Blair Sheppard, Paul Leinwand et Mahadeva Matt Mani, coauteurs de l’article «6 Leadership Paradoxes for the Post-Pandemic Era» du Harvard Business Review d’avril 2021, ont relevé les six paradoxes qui deviennent essentiels pour les dirigeants.
Bien qu’elles ne soient pas les seules contradictions auxquelles les patrons doivent faire face, ce sont assurément les plus urgentes (selon les auteurs) dans le contexte d’aujourd’hui, soit:
– Humaniste féru de technologie
– Localiste à l’esprit mondial
– Opérateur stratégique
– Humble héros
– Innovateur traditionnel
– Politicien de haute intégrité
En principe, ces paradoxes doivent être considérés comme un ensemble ; ils ont une incidence les uns sur les autres et doivent tous être équilibrés simultanément. Pour vraiment se différencier en tant que leader, il faut apprendre à vivre avec des comportements antinomiques… en toute harmonie.
C’est là où j’ai un petit malaise. Bien sûr, je suis en accord avec le principe. Mais en pratique… peut-on être à la fois innovateur tout en retenant sa fougue ? Être stratégique tout en étant un champion de l’implantation et de l’exécution ? Voir grand et loin au-delà des frontières tout en misant sur le marché local ?
Dans ma carrière, j’ai rencontré des leaders uniques et extraordinaires, des gestionnaires hors du commun.
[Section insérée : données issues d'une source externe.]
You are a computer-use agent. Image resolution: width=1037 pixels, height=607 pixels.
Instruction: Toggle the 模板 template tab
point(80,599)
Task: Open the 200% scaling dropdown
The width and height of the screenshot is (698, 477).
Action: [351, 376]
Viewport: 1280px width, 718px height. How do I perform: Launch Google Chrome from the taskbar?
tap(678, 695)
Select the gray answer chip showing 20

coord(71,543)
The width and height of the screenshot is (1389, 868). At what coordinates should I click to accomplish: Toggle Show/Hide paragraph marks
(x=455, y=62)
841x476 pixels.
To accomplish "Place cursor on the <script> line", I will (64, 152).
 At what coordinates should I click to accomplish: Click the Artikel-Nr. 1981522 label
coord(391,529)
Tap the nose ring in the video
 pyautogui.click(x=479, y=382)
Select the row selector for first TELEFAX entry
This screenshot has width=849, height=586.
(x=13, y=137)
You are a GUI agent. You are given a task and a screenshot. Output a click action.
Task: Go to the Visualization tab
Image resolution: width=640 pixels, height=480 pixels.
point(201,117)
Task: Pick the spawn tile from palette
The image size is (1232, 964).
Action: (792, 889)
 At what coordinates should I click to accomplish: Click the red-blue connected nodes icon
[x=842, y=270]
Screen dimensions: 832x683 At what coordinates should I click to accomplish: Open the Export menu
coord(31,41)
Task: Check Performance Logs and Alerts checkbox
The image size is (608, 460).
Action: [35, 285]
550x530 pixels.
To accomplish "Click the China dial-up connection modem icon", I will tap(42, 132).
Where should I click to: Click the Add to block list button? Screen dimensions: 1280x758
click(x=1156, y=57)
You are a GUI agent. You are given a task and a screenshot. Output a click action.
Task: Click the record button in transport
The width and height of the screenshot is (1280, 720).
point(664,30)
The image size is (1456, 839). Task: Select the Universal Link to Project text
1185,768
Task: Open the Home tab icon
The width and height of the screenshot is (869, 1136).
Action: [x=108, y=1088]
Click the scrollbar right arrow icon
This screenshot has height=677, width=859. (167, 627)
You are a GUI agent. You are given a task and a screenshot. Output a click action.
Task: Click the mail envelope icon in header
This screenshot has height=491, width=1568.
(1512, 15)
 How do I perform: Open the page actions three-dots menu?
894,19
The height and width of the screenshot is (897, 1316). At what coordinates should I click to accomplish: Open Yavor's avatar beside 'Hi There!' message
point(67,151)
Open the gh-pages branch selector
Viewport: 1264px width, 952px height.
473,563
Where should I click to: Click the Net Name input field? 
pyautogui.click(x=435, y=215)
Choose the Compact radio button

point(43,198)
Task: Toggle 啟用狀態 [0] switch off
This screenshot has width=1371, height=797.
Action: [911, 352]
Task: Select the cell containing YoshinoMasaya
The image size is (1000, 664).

Ils sont peu nombreux, et surtout, ils excellent dans une situation donnée, un contexte qui requiert parfois un héros innovateur sachant manœuvrer habilement, ou un visionnaire qui sait faire preuve de sens du détail.
Le paradoxe, ce n’est pas tout avoir au même moment, dans la même séquence. C’est la capacité d’être polyvalent. C’est l’agilité du leader à naviguer d’un paradoxe à l’autre.
Amis recruteurs, ne vous montez pas la tête et misez plutôt sur la dextérité et l’adaptabilité des individus à composer avec les gens, les situations et les marchés.
Retenez que «votre mission, si vous l’acceptez, est de trouver celui ou celle qui traversera l’adversité et marquera l’histoire!»